The Outer Islands of the Seychelles are sandy coral cays with miles of pristine white beaches which form some of the most important nesting sites for Green and Hawksbill Turtles in the Indian Ocean. The Alphonse Group is no exception; Blue Safari Seychelles’ Islands Conservation Society (ICS) has been monitoring the nesting success of both species since the conservation centre opened in 2007 – one of the longest-running databases in the Seychelles. 

This crucial resource provides an incredible overview of how well these two Critically Endangered species are doing around the islands. When females are encountered in the process of nesting, the conservation team attaches a flipper tag which has a serial number so if that female is seen in the future the nesting frequency and site fidelity can be recorded. 

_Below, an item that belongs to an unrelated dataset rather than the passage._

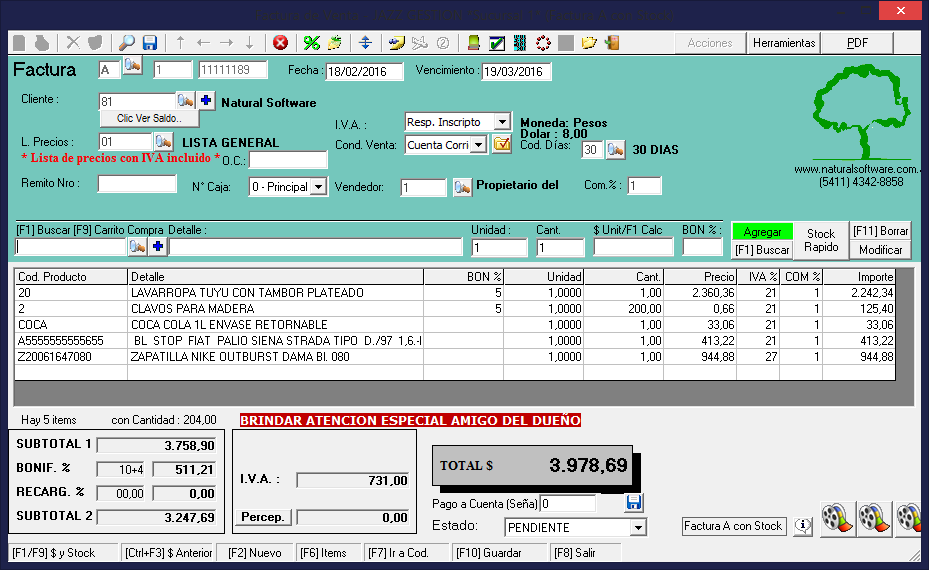Expand the I.V.A. Resp. Inscripto dropdown
The height and width of the screenshot is (570, 929).
pos(501,122)
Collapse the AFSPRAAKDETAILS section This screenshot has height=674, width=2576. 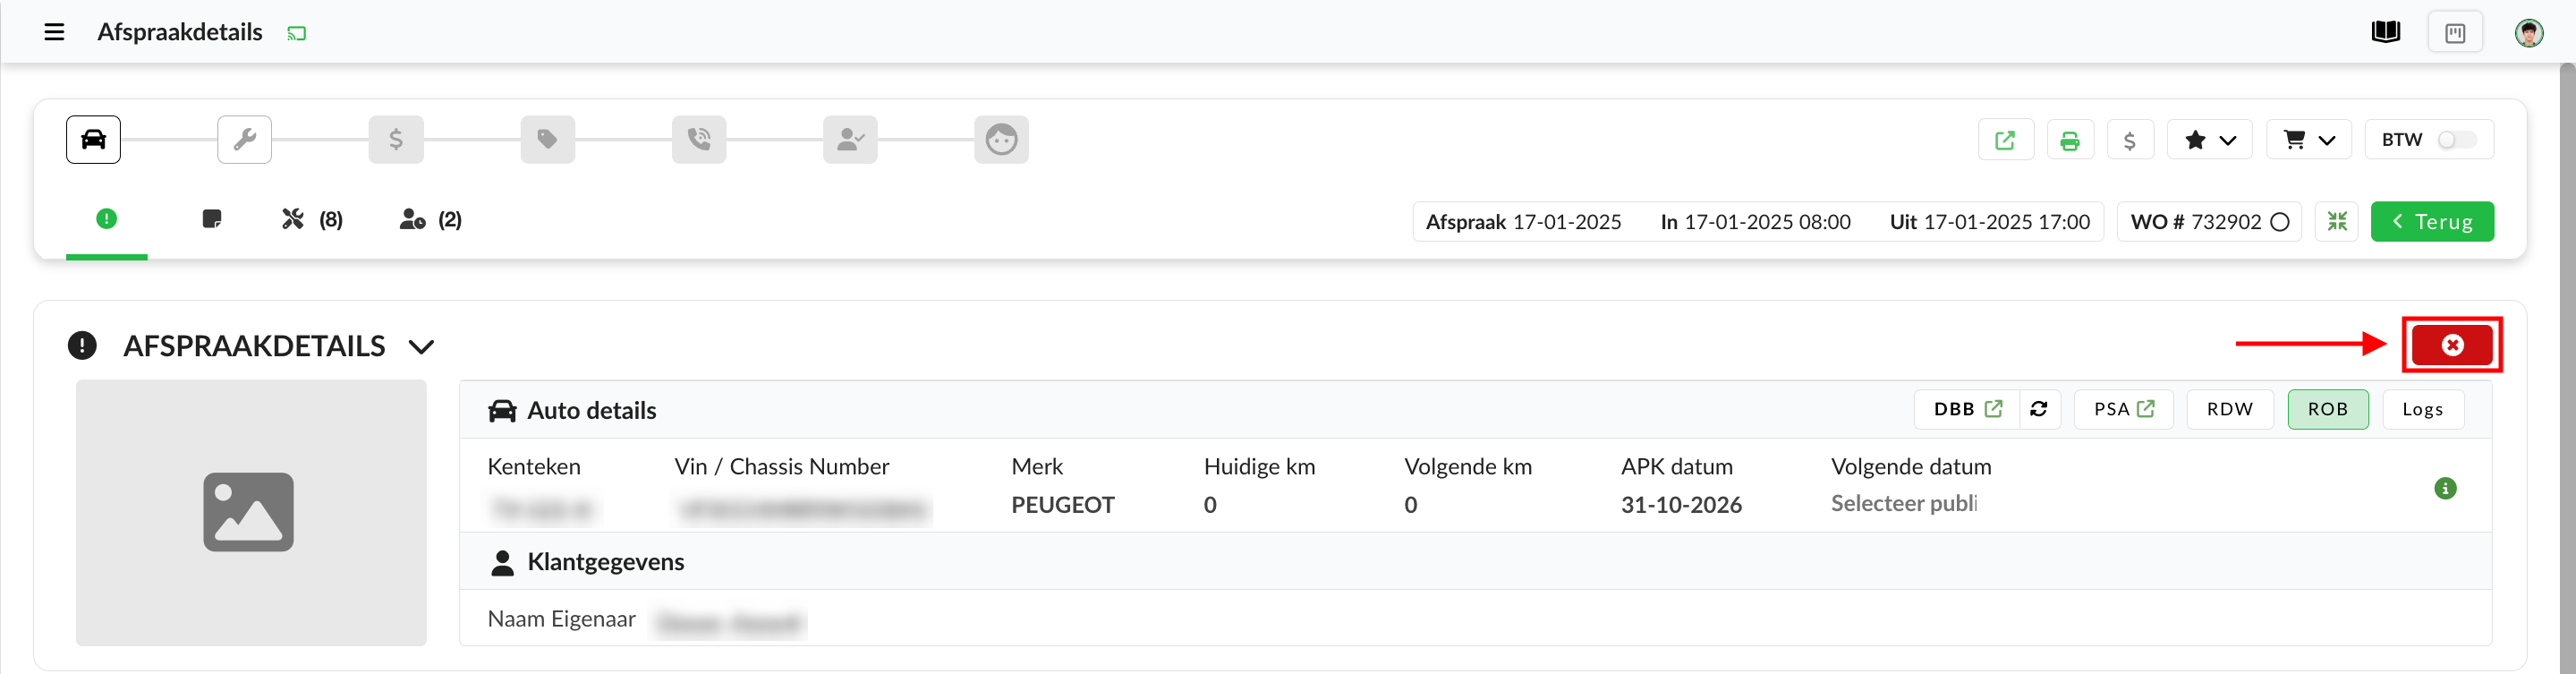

Since 2007 the number of nesting turtles across the atolls has increased, most likely due to the ban on the harvest of sea turtles for meat in 1994 across Seychelles. As turtles are long-lived, slow-reproducing animals the positive effects of this ban would take years to show an increase in the number of turtles, which is why long-term databases such as those the ICS is keeping in the Outer Islands are so important. 

To date, there are 130 Green Turtles that nest around the Alphonse Group. This species nests exclusively at night when it is cooler as the nesting process takes up to 4 hours with peak nesting activity being from June – September. 76 Hawksbills nest during the day from October to March with the eggs of both species taking +/-60 days to hatch. Although the females will lay three of four clutches of 120-150 eggs in a nesting season, the survival rate of juveniles is incredibly low with as little as one in 500 making it to adulthood. Due to the lack of fishing pressure around the Alphonse Group, the number of predators is high with Herons, Crabs, and Frigatebirds attacking the hatchlings on the beach as Giant Trevally, Moray Eels, and Sharks wait in the shallows. 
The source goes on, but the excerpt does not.